I tried everything I could to get pregnant. Each new method was a challenge to my self-esteem, and also my marriage
My husband flicked the syringe to remove the air bubbles. Aside from hipsters lounging at candlelit tables across the street, the sidewalks were clear. If we worked together, I could shoot up before anyone walked by. By the glow of the dome light, I pulled up my shirt, unbuttoned my pants and swiped an alcohol pad across my stomach while he prepared the injection.

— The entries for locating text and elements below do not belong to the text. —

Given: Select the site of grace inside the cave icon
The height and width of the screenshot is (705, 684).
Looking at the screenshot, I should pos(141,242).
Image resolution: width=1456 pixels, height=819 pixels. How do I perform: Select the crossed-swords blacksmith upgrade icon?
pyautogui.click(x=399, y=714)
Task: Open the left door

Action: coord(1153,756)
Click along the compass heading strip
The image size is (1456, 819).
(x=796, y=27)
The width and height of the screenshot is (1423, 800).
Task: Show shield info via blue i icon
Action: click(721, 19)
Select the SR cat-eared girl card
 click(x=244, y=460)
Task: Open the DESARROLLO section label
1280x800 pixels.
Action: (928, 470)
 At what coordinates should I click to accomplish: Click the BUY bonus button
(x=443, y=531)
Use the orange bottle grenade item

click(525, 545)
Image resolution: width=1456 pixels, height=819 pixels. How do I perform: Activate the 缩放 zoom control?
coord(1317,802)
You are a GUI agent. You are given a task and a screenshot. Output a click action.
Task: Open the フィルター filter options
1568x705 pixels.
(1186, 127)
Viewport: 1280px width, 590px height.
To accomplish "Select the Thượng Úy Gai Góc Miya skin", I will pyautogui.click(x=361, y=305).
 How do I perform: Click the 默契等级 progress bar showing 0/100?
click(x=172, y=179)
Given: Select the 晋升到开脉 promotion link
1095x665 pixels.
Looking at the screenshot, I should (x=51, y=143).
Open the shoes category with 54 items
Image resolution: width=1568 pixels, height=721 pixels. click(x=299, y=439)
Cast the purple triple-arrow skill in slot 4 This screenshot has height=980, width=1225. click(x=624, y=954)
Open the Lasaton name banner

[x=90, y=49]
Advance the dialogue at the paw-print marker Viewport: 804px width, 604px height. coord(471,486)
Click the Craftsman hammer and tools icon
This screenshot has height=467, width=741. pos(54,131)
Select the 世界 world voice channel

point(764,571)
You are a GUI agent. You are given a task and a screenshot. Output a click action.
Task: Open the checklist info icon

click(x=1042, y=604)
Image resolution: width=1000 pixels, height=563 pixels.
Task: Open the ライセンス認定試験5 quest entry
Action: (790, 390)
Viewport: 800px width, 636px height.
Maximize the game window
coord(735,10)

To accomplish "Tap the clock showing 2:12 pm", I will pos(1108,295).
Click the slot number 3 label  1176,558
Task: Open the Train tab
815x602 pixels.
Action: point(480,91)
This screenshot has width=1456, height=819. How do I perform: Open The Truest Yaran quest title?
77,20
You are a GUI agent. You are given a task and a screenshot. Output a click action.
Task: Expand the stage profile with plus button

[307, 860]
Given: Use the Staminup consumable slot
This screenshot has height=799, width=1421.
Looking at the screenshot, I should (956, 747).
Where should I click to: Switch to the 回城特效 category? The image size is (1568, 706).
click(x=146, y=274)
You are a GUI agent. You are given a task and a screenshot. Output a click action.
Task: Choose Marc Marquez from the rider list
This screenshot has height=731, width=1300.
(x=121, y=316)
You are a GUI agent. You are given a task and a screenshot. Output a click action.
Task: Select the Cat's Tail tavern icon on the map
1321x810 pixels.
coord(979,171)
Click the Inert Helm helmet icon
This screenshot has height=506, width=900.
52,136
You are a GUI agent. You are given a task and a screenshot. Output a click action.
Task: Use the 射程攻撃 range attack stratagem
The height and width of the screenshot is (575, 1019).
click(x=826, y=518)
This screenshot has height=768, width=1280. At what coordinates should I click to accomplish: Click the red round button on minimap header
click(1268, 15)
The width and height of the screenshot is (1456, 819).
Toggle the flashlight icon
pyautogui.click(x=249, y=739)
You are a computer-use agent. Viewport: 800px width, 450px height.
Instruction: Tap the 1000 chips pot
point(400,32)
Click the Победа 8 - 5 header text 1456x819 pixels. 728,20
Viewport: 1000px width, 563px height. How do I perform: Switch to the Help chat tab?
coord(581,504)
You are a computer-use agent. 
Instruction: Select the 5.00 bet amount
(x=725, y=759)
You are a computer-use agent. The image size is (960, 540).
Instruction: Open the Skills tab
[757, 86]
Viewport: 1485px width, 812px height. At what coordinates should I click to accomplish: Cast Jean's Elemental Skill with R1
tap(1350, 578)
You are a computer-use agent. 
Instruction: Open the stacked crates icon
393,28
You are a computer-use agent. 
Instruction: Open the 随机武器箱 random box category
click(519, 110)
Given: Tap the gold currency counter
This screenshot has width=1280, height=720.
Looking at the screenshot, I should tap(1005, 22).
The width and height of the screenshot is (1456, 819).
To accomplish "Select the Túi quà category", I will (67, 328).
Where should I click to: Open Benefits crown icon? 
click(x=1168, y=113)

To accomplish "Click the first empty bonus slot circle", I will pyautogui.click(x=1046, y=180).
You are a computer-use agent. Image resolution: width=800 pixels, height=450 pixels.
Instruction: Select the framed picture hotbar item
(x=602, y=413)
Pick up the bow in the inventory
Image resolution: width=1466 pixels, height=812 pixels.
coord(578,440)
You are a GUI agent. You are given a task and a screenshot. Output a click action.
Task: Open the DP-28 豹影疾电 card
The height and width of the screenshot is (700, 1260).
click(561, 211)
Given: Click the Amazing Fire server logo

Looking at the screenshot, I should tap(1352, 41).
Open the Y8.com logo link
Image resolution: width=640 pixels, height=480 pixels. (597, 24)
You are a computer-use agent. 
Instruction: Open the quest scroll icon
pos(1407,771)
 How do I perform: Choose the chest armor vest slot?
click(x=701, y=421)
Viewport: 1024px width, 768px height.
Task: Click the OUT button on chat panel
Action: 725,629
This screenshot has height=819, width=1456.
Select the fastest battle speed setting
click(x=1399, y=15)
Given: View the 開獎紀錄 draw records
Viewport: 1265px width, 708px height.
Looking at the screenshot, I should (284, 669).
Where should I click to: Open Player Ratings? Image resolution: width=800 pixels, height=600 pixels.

I held my breath, and he plunged the needle in my belly, ringed with the bruises that marked his love for me. For an upcoming fertility treatment, I had to inject myself that evening, during the hours I attended a book reading in Los Feliz. By the time my husband and I left the reception — where the two of us going into the house’s sole bathroom would have perplexed guests – it was too late to wait until we returned home.
We’d been trying to get pregnant for more than a year and a half, starting when I was 33 years old. The cause of our infertility remained a mystery, and I couldn’t help but feel my body had failed me, the athletic and dependable body that had carried me through a triathlon, a marathon, hikes in the Sierras and reporting trips in Asia and Latin America.
For months, I faithfully, blearily charted my basal temperature upon waking and tracked my ovulation by urinating on a tester, even while backpacking, crouched over a pit toilet. I stopped logging onto Facebook, after crumpling inside each time friends posted photos of their belly bump or their newborns. When a close friend called with news of her pregnancy, I congratulated her, trying to keep the quaver out of my voice. I had to hold it together because I didn’t want to spoil her joy, but as soon as I hung up, I burst into tears. My husband took his hand off the steering wheel and squeezed mine. “You were strong.”
I began taking fertility medications with side effects of nausea and bloating, which cruelly mimicked early signs of pregnancy, filling me with hope until I felt the familiar ache in my legs and my skin turned oily, signaling my period. Hours each day, I searched online, hoping to uncover secret cures. I tried acupuncture, and washed down mysterious little black Chinese herbal pills with a witch’s brew of foul teas.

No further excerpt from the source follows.